Но он все еще смотрел на репортера с неким выражением, которого человек более наблюдательный, чем репортер, как раз и не разглядел бы сейчас в грубо отесанном простецком лице с опухшими, синими губой и подглазьем, не добавлявшими лицу способности вызывать в людях сочувствие и теплоту, а, наоборот, лишь огрублявшими его еще больше. Когда Джиггс вновь заговорил, его речь показалась репортеру не то чтобы бессвязной, но как-то своеобразно встревоженной, словно бы наделенной некой неизбежной и бесповоротной рассеянностью; репортеру пришло в голову сравнение с человеком, старающимся прогнать полдюжины слепых овец через проход чуть более широкий, нежели размах его разведенных в стороны рук. Джиггс между тем держал теперь одну руку в кармане, но репортер этого не заметил.
– В общем, она всю ночь тут хочет пробыть, – сказал Джиггс, – на тот случай, если они начнут… А мальчонка, он спит уже, спит, и будить его вроде как незачем, а завтра, может, мы лучше сообразим что и как… Утро вечера, как говорится, мудренее, и мало ли что ты сейчас там плохого думаешь насчет… то есть…
Он осекся. («Не только овец не удержал, даже руки уже в стороны не расставляет», – подумал репортер.) Ладонь Джиггса покинула карман, раскрылась; на задубелой неотмываемой коже тускло блеснул дверной ключ.
– Велела отдать тебе, когда тебя увижу, – сказал Джиггс. – Зайди, поешь чего-нибудь сам.
– Да, – сказал репортер, – раз уж мы сюда явились. К тому же в тепле побыть.
– Конечно, – сказал Джиггс. – Пошли.
В закусочной и вправду было тепло; репортер перестал дрожать еще до того, как дали еду. В какой-то момент, съев немалую часть, он понял, что съест все, хотя почти не чувствовал вкуса и не испытывал особого удовлетворения – в нем лишь нарастала уверенность в неминуемости результата, как при безболезненной пломбировке зубной полости, которая никак особенно не давала о себе знать.

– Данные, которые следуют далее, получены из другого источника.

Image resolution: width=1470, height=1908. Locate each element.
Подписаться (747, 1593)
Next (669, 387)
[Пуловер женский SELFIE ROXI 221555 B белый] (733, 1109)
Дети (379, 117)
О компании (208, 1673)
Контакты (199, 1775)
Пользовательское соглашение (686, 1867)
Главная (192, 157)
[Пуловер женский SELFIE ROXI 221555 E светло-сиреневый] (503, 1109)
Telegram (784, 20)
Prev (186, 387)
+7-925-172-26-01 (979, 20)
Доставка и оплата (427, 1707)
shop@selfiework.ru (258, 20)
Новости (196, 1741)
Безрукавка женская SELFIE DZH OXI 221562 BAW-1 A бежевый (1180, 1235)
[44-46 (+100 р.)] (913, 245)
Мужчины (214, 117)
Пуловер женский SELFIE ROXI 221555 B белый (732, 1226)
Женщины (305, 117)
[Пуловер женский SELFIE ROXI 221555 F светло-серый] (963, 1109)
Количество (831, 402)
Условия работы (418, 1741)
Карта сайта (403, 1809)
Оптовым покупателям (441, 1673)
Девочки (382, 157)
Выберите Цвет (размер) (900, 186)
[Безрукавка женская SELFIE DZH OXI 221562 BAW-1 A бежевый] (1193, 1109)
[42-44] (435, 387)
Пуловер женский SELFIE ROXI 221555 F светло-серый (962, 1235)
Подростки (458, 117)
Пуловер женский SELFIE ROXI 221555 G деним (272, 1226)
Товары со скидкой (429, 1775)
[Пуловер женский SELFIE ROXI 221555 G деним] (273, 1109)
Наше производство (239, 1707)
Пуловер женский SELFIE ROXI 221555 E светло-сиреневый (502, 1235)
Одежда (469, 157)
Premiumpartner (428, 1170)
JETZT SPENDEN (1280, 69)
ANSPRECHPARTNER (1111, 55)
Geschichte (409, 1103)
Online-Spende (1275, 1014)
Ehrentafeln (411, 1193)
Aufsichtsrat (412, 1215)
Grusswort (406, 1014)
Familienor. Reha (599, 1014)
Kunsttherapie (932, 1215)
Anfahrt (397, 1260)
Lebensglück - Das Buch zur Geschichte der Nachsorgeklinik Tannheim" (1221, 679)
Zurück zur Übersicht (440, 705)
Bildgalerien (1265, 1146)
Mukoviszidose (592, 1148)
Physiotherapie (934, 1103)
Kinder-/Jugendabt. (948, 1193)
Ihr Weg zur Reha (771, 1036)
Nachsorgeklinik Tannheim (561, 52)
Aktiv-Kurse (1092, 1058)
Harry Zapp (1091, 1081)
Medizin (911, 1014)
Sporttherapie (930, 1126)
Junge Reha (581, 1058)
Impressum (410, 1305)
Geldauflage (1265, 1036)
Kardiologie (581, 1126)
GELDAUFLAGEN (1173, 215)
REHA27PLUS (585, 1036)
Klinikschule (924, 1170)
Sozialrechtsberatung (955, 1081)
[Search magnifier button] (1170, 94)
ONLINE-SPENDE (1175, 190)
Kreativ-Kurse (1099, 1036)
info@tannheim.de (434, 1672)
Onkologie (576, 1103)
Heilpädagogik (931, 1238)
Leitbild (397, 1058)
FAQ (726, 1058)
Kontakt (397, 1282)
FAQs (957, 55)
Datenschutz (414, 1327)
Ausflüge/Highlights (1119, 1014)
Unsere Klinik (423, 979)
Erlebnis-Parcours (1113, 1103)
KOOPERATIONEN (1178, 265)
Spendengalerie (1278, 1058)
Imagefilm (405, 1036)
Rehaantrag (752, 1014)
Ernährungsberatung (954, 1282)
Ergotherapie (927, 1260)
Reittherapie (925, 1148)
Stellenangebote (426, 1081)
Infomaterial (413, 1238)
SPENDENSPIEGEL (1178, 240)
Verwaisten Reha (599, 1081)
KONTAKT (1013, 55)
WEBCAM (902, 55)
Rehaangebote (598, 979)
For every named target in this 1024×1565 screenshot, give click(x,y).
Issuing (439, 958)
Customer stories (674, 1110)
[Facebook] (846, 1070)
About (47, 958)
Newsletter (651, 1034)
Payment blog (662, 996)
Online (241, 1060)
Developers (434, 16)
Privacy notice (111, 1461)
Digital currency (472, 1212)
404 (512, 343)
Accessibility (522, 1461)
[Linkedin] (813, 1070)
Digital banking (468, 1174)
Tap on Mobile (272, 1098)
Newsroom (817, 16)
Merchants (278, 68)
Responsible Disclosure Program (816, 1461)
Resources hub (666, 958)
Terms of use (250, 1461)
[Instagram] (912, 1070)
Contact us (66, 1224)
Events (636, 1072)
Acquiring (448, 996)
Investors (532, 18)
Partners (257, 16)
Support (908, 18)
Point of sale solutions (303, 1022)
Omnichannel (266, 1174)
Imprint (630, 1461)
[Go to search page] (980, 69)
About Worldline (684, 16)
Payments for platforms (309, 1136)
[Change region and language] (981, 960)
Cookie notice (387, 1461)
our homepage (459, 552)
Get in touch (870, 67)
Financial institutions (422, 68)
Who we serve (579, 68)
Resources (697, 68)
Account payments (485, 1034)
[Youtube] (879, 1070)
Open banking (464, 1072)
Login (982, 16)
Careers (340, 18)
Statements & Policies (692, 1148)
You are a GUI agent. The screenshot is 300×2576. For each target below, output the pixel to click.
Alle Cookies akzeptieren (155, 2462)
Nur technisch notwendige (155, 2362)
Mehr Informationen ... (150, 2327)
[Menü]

Лица отлипли теперь от окна, последовав, ясное дело, за ней на берег или на такое от него расстояние, куда пускали полиция и гвардейцы, и уставившись конечно же на полицейское или другое там какое судно, на которое она опять взошла; так или иначе, они с Джиггсом все еще были окружены этим, наполняли этим, наряду со спертым нагретым воздухом и горячей, прогоркло пахнущей едой, легкие и желудки – дыханием, выдохами, всевозможными вариациями на тему слов, произнесенных фотографом, – десятью тысячами благодарных, самодовольных, глядящих вспять разновидностей того, что пусть я разгильдяй и скотина, но я-то здесь, а не там, не в озере. Но ее он больше не увидел. В течение последующих трех часов, с девяти до полуночи, он не уходил с берега; выстроившиеся шеренгой машины ровно светили фарами вниз, на воду, прожектора гудели, полицейский катер медленно кружил, распугивая лодчонки, которые пятились перед его носом и, стоило ему повернуться кормой, вновь подтягивались, подобно мелкой рыбешке, плавающей поблизости от вполне безобидного кита-вегетарианца. Размеренно, с неспешной точностью часового механизма с озера набегал длинный резак маяка, исчезая, когда желтое око целило сюда прямой наводкой и словно бы замирало на миг, претворив движение в медленный и жуткий центробежный напор внутри самого воспринимающего глаза, пока с великанским своим, беззвучным пли! луч с немыслимой силой не выстреливал в темное небо. Но ее он не видел, хотя вскоре к берегу подплыл ялик взять на борт очередную партию левых двадцатипятицентовых пассажиров; с него сошел Джиггс.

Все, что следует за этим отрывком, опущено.